Bug 1333105

Summary: ssh-agent enters busy loop when running out of fds
Product: [Fedora] Fedora Reporter: Lennart Poettering <lpoetter>
Component: opensshAssignee: Jakub Jelen <jjelen>
Status: CLOSED RAWHIDE QA Contact: Fedora Extras Quality Assurance <extras-qa>
Severity: unspecified Docs Contact:
Priority: unspecified    
Version: 24CC: jjelen, mattias.ellert, mgrepl, plautrba, tmraz
Target Milestone: ---   
Target Release: ---   
Hardware: Unspecified   
OS: Unspecified   
Whiteboard:
Fixed In Version: Doc Type: Bug Fix
Doc Text:
Story Points: ---
Clone Of: Environment:
Last Closed: 2017-03-21 14:28:59 UTC Type: Bug
Regression: --- Mount Type: ---
Documentation: --- CRM:
Verified Versions: Category: ---
oVirt Team: --- RHEL 7.3 requirements from Atomic Host:
Cloudforms Team: --- Target Upstream Version:
Embargoed:

Description Lennart Poettering 2016-05-04 16:28:09 UTC
ssh-agent starts eating 100% if it gets bombarded by connections, and runs out of file descriptors to use. Looking at strace, it starts to cycle in a select() loop, where the listening AF_UNIX socket is reported active, which makes ssh-agent invoke accept() which will then fail with EMFILE. It will then immediately invoke select() again, and be in a busy loop from then on.

I figure ssh-agent should enforce a limit on concurrent connections (that is much lower than RLIMIT_NOFILE) and quickly terminate further incoming connections when that limit is hit. Most internet software handles this that way, and I figure ssh-agent should do that too for incoming local clients.

I noticed that while creating a ton of ssh connections to my local system in a tight loop, which uses the ssh keyring.

(When ssh-agent is in this mode, and you start further ssh instances with the & suffix in a shell (to make it background), then they will also enter a busy loop handling of SIGTTOU. I don't have further details about this, though, was too lazy to figure out what is really going on there).

Comment 1 Lennart Poettering 2016-05-04 16:29:13 UTC
That was supposed to say "starts eating 100% CPU"...

Comment 2 Jakub Jelen 2016-05-26 15:01:26 UTC
I was trying to burn my virtual box with a lot of requests to ssh-agent but only with partial success. But the behavior you explain sounds possible.

My test case:

  eval `ulimit -n 10; ssh-agent`
  ssh-add rsa
  cat rsa.pub >> .ssh/authorized_keys
  for i in `seq 1 128`; do ssh localhost id & done
  ls /proc/$SSH_AGENT_PID/fd/ | wc -w

and I am left with few cycling ssh processes in some cases, but not with the ssh-agent live-locked.

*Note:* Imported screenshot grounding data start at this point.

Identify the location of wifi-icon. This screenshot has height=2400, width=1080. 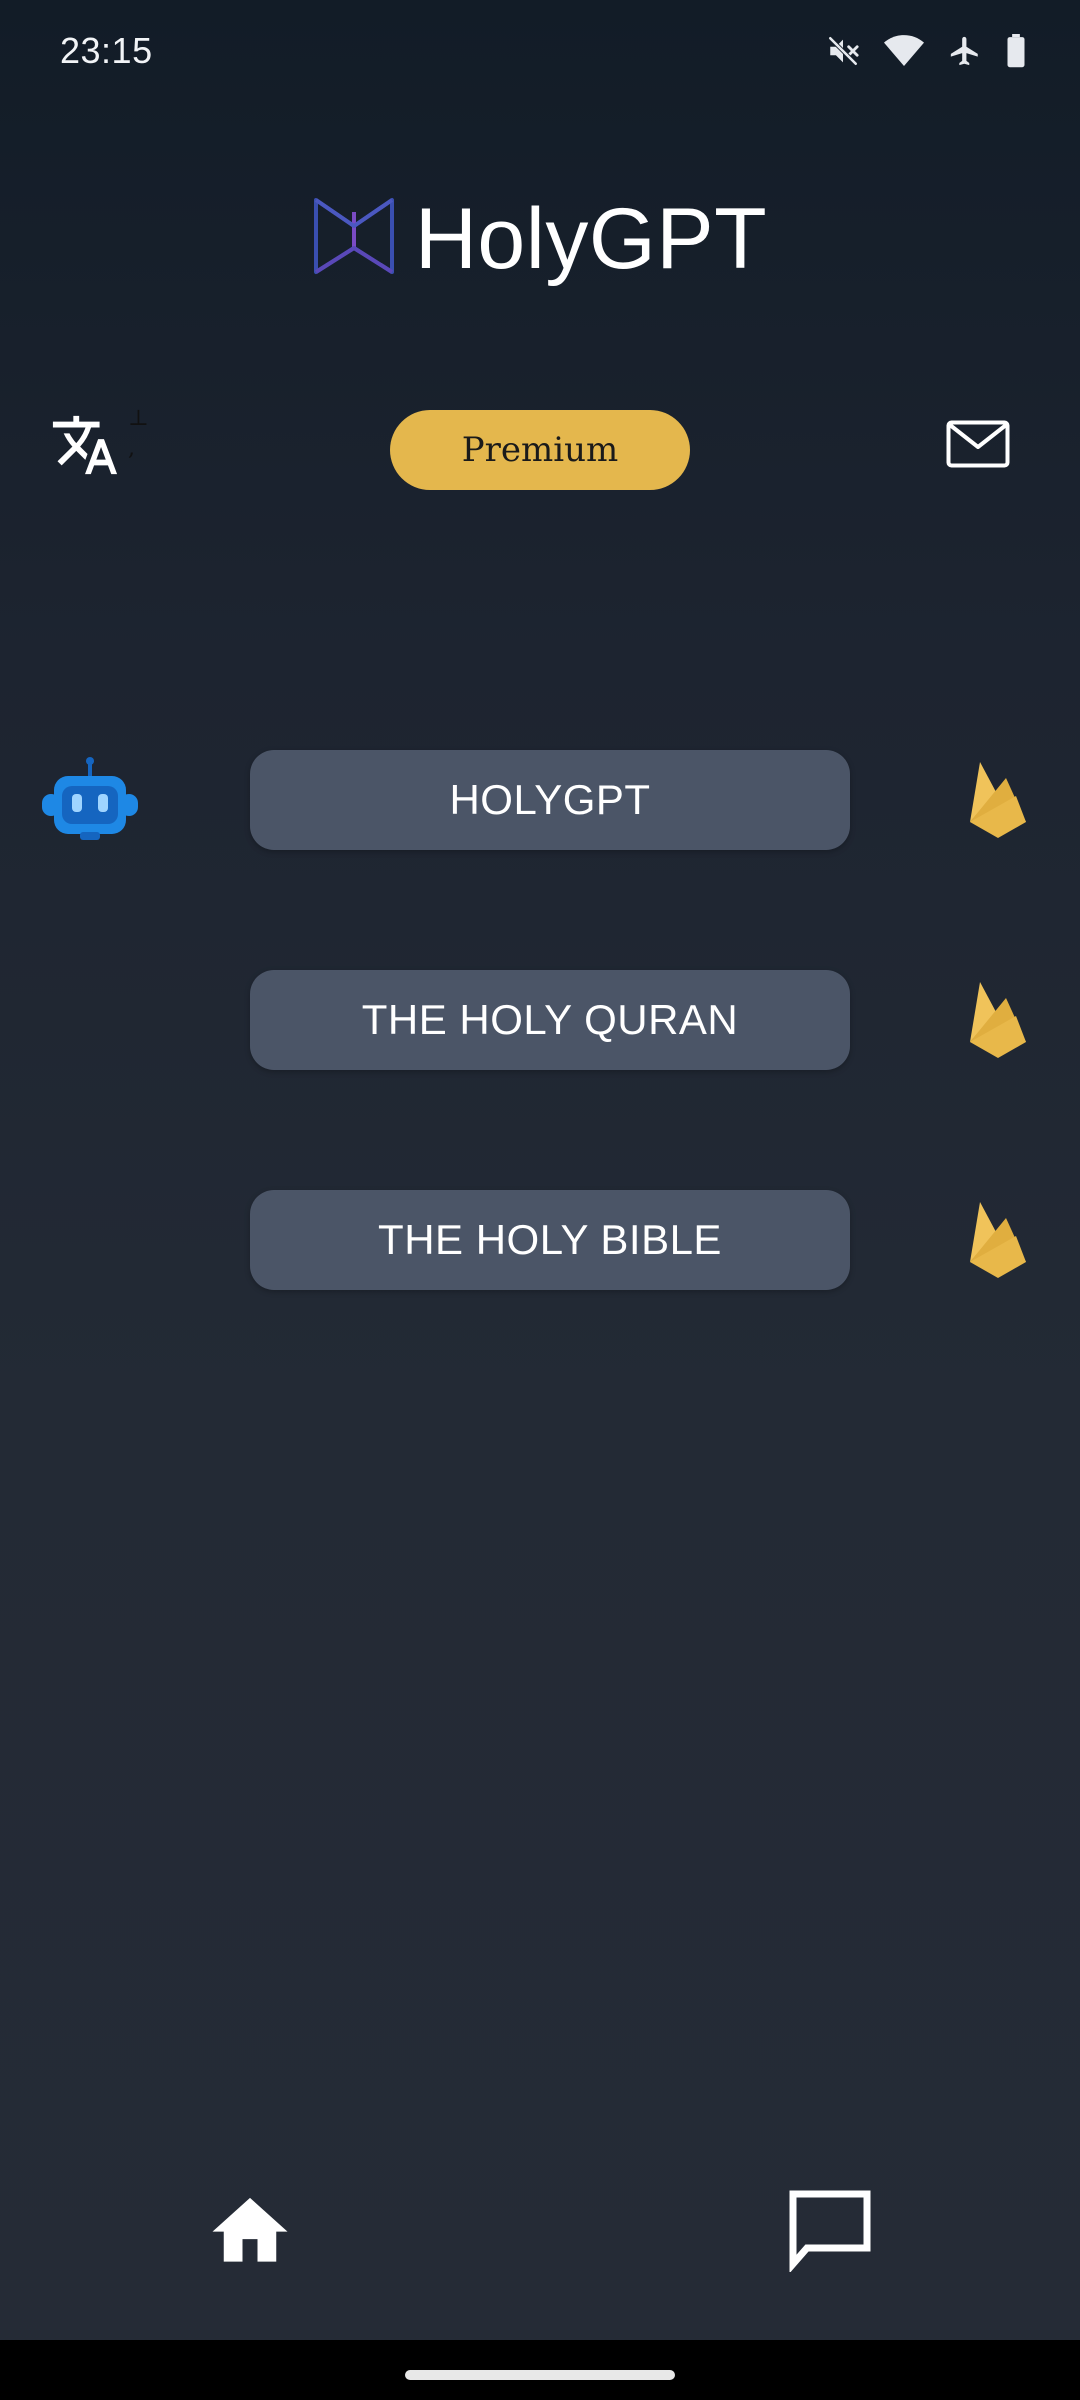
(904, 51).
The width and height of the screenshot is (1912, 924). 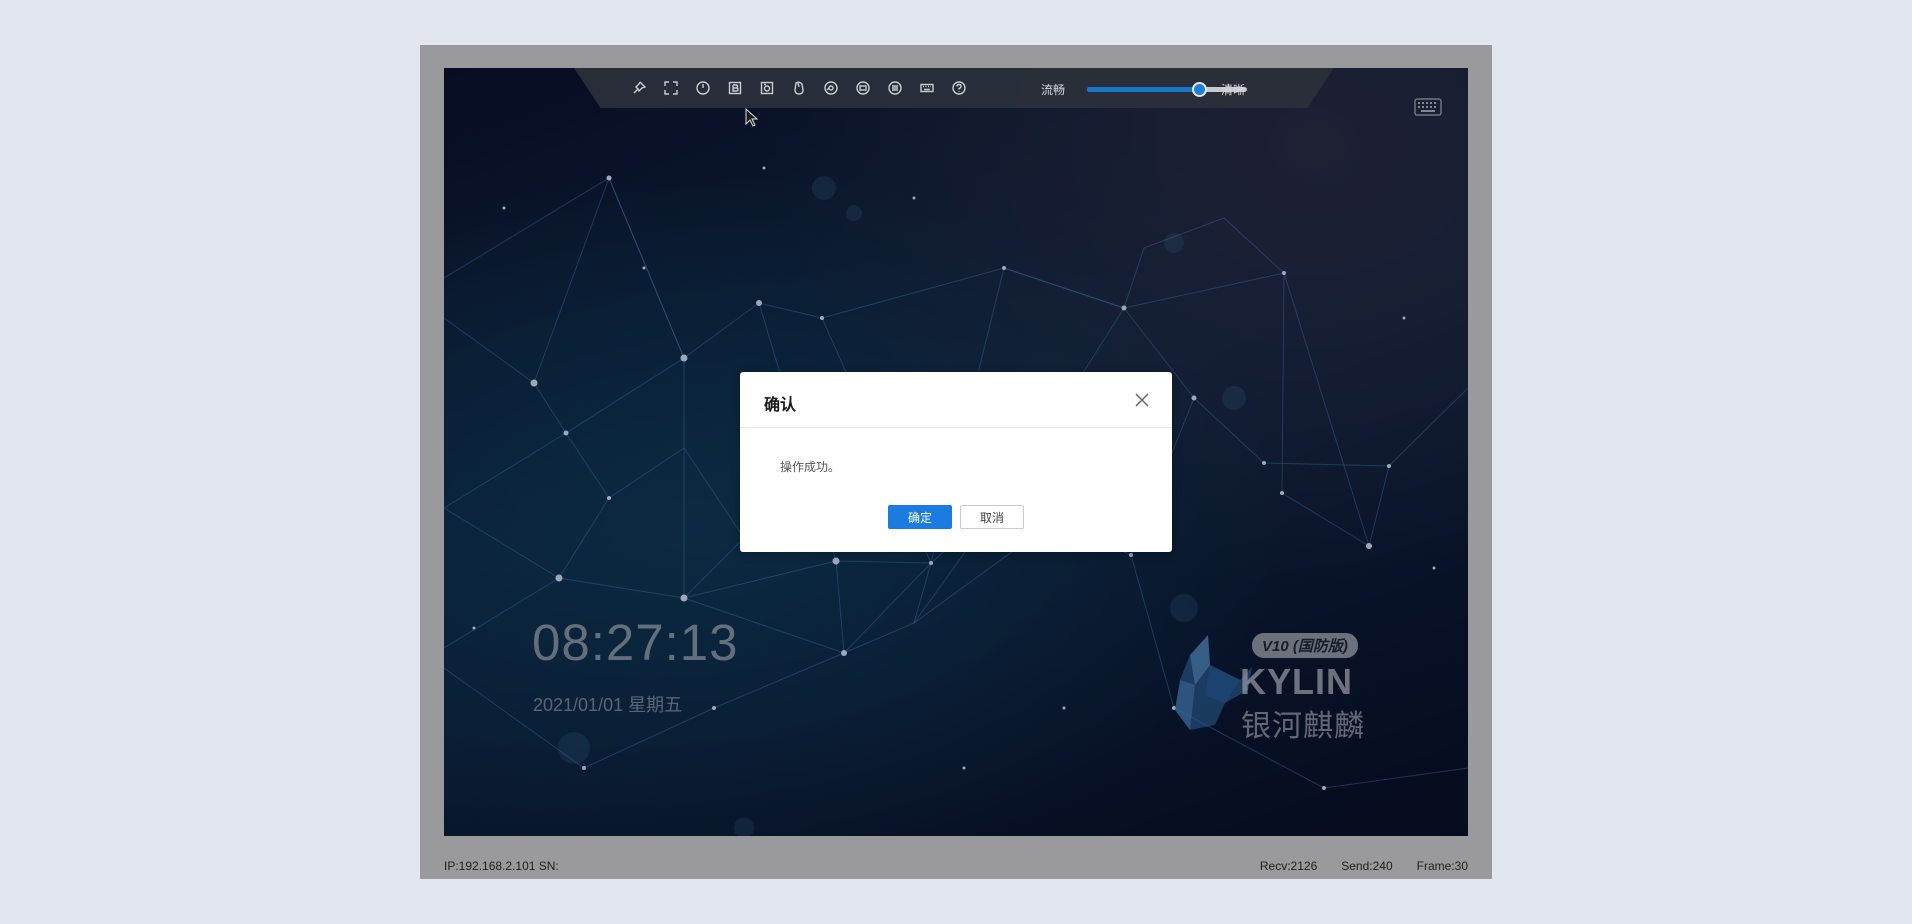 I want to click on quality-smooth-label: 流畅, so click(x=1054, y=90).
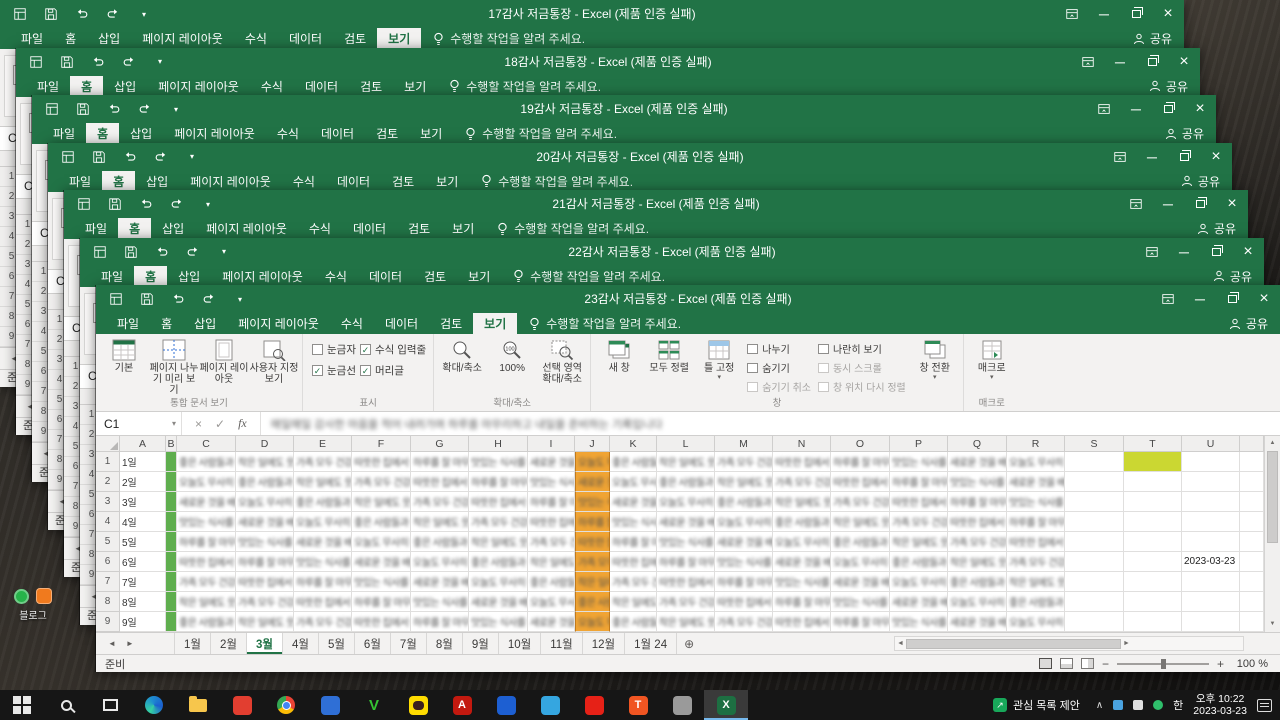  I want to click on custom-views-button: 사용자 지정 보기, so click(274, 360).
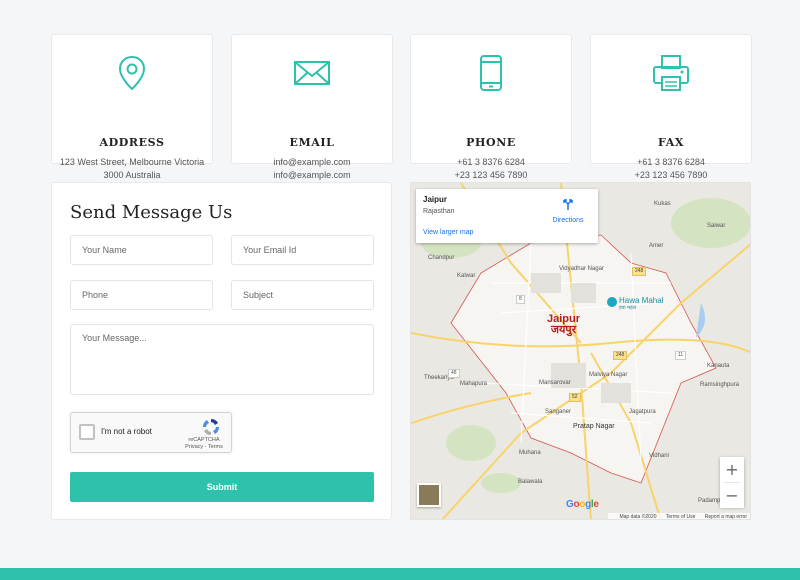 Image resolution: width=800 pixels, height=580 pixels. What do you see at coordinates (312, 142) in the screenshot?
I see `card-title: EMAIL` at bounding box center [312, 142].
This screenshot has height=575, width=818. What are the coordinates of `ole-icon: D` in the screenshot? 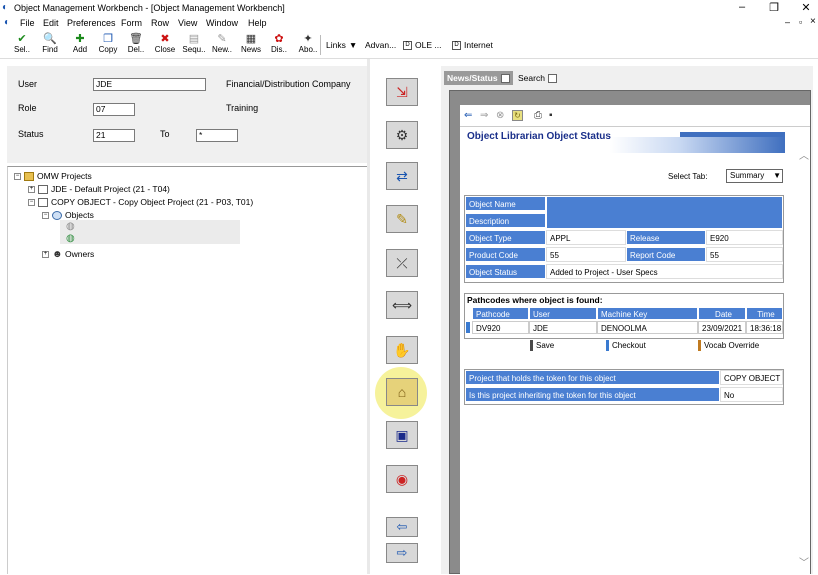 It's located at (408, 45).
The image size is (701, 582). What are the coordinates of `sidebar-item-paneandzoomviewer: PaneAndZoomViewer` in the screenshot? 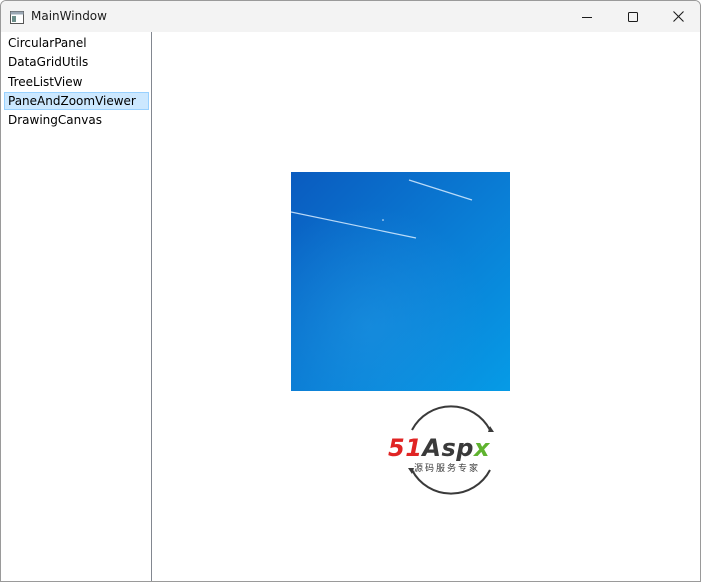 It's located at (76, 101).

This sounds like reasonable feature for upstream. I will check that probably next week what can we do here.

Comment 3 Jakub Jelen 2016-05-30 11:38:15 UTC
> Most internet software handles this that way.

SSHD as an internet software handles it too, but ssh-agent is probably not considered as an internet software since it is not facing internet directly.

Parallel tests showed that it is quite hard to reach even the 10 FDs limit with single pair of VMs. Though, handling this case better way would make sense.

The exact way of fixing this is probably up to the upstream developers. Opened upstream bug [1].

[1] https://bugzilla.mindrot.org/show_bug.cgi?id=2576

Comment 4 Fedora Update System 2016-07-27 10:40:16 UTC
openssh-7.2p2-11.fc24 selinux-policy-3.13.1-191.8.fc24 has been submitted as an update to Fedora 24. https://bodhi.fedoraproject.org/updates/FEDORA-2016-99191c4aab

Comment 5 Lukas Vrabec 2016-07-27 10:52:09 UTC
Reverting to NEW state. BZ was switched to MODIFIED due to wrong bodhi update.

Comment 6 Jakub Jelen 2017-03-21 14:28:59 UTC
This should be fixed in rawhide (upstream openssh-7.5 version).